Aim of the task: Please write out the data below once more, exactly as it stands.

(Stored data entries)
-------------------------

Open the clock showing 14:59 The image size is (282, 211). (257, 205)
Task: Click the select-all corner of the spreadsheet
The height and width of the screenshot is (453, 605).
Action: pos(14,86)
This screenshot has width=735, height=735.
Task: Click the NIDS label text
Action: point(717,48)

-------------------------

Answer to this exercise:
Open the clock showing 14:59 The image size is (282, 211). (257, 205)
Task: Click the select-all corner of the spreadsheet
The height and width of the screenshot is (453, 605).
Action: pos(14,86)
This screenshot has width=735, height=735.
Task: Click the NIDS label text
Action: point(717,48)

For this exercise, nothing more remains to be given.